Shuffling should demolish correlations, yet near anti-grokking we observe one or more huge eigenvalue spikes—“Correlation Traps”.
Their sudden emergence offers a data-free alert that the model is sliding into over-fitting, even when training accuracy remains perfect.

Correlation Traps Track Anti-Grokking Across Tasks

The key empirical finding is that the onset of correlation traps is tightly aligned with the anti-grokking phase in both canonical settings: (i) the MLP3 MNIST setup and (ii) a small transformer trained on Modular Addition. In other words, over-fitting leaves clear signatures directly in the layer weight matrices—visible via shuffled-spectrum spikes—without needing access to data, labels, or accuracy curves.

Figure 4 (MLP3 MNIST). Average number Correlation Traps

Figure 8 (Modular Addition). Correlation Traps for each layer

Take-away: across architectures and tasks, the emergence of correlation traps is directly correlated with the anti-grokking regime, indicating that late-stage over-fitting here has a spectral “fingerprint” in the learned weight matrices.

4.4 Layer-wise α Trajectories (MLP3 MNIST)

We next track α per layer for the MLP3 MNIST experiment. HTSR/SETOL predicts that well-trained layers tend to organize near α ≈ 2, and that departures from this regime reflect degraded spectral quality. Empirically, anti-grokking coincides with α drifting away from the optimal band.

Prototype Overfitting: Traps with Interpretable Structure (MLP3 MNIST)

In the MLP3 MNIST setting, correlation traps are not merely “large eigenvalues”—they can correspond to interpretable, localized structure in the dominant singular vectors. This supports a concrete mechanism we call Prototype Overfitting: the model collapses from a smooth, global template to a small number of digit-like prototypes, consistent with the observed late-stage generalization collapse.

(a) Pre-grokking: unstructured noise

(b) Grokking: smooth global ring-like template

(c) Anti-grokking: localized digit-like prototype

Figure 7. Largest right singular vector v⁽¹⁾ of W₁ in pixel space evolves from (i) unstructured noise (pre-grokking), to (ii) a smooth global template (grokking), to (iii) localized digit-shaped prototypes (anti-grokking). This provides an interpretable example of how correlation traps can manifest as prototype memorization in the weights.

4.5 Why Competing Metrics Miss Anti-Grokking

Common progress signals—activation sparsity, weight-norm growth, circuit complexity—track grokking but stay flat during collapse. HTSR’s α and correlation traps uniquely warn of the coming failure.

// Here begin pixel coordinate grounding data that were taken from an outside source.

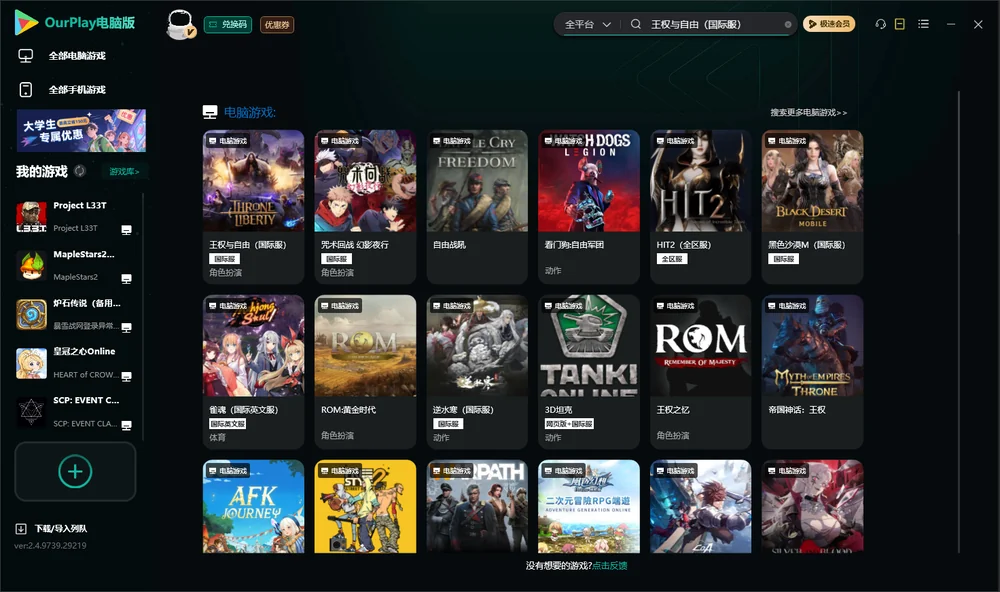This screenshot has height=592, width=1000.
Task: Open the 游戏库 game library expander
Action: pyautogui.click(x=124, y=172)
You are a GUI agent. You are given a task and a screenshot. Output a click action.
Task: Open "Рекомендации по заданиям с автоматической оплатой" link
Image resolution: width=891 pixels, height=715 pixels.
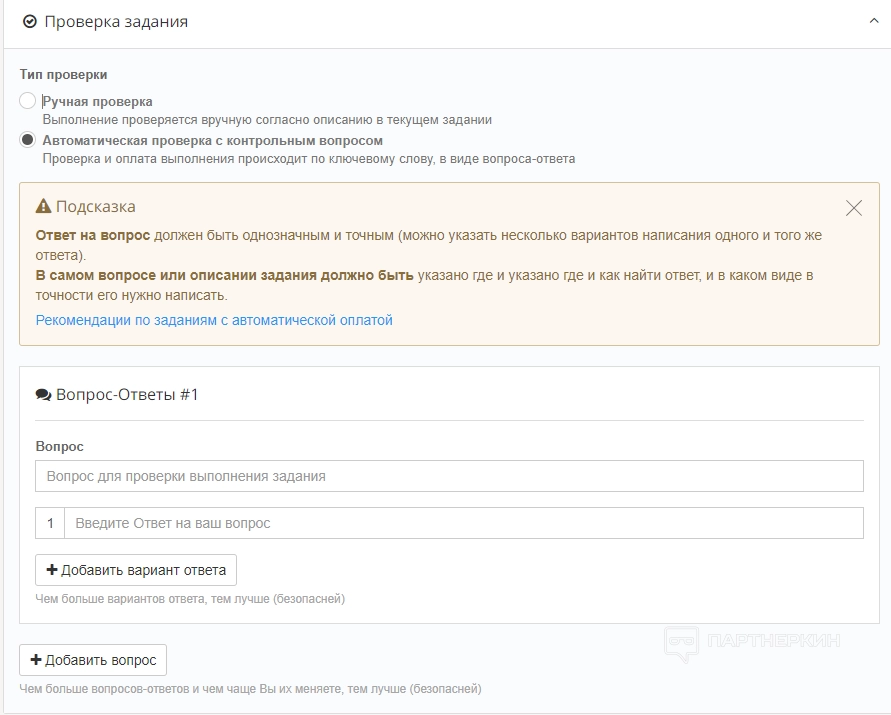click(214, 321)
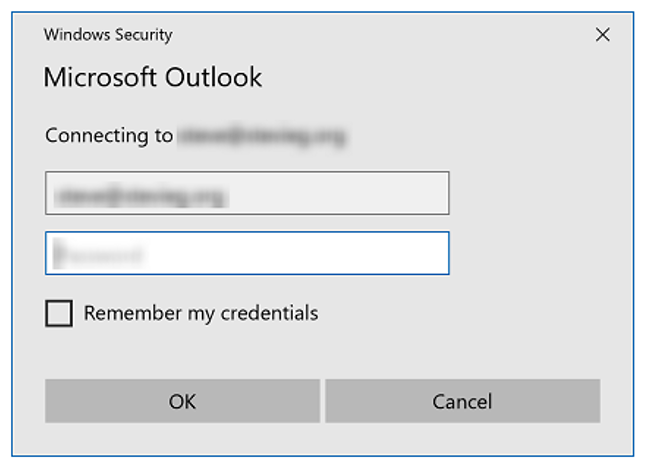
Task: Click the X icon in title bar
Action: 602,35
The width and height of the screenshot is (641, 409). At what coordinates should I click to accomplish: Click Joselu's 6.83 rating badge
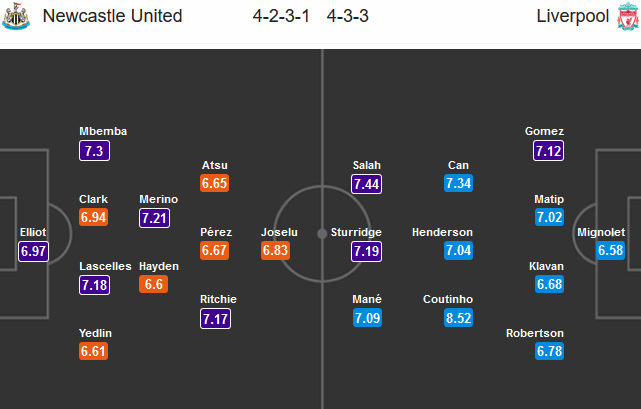[x=276, y=250]
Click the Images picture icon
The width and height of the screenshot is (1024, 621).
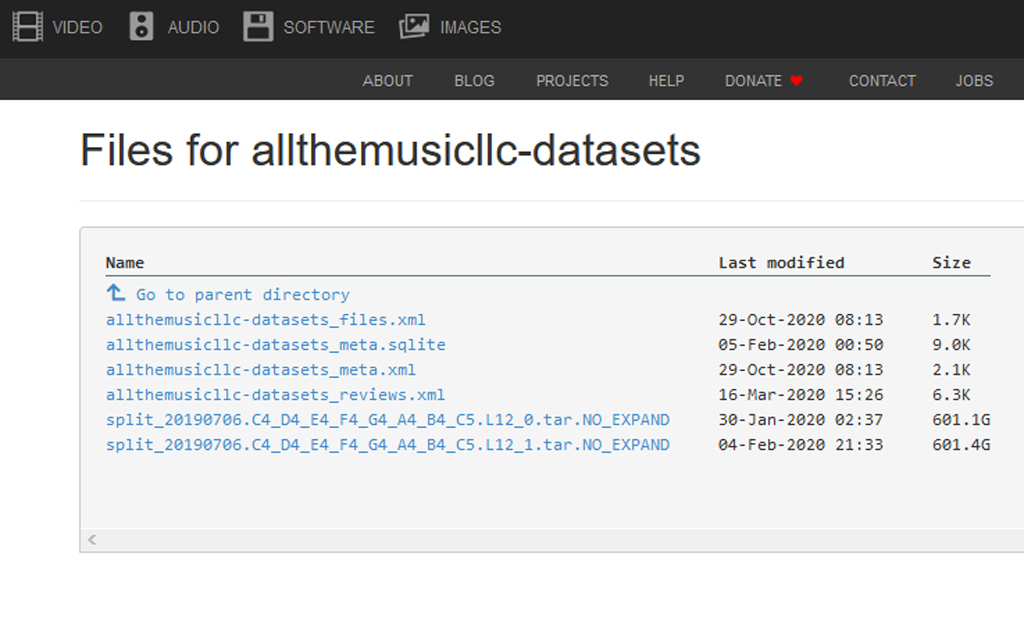coord(414,27)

Take-away. Monitoring HTSR α plus correlation-trap spikes supplies a practical, dataset-free early-stopping criterion that can save GPU hours and avoid silent over-fitting in larger models.

Reproduce the Experiments

All experiments in the paper — including grokking, anti-grokking, layer-wise α tracking, correlation traps, and α-vs-α dynamics — can be replicated using the publicly available WeightWatcher example notebooks.

The notebook used for the grokking experiments is:

Grokking-MNIST.ipynb — Full Reproducible Grokking Experiment

This notebook trains the small MLP, applies data augmentation, and logs per-epoch HTSR α-metrics — exactly matching the figures in the paper (epoch-wise double descent, α drift, VHT overfitting regime, correlation traps, etc.).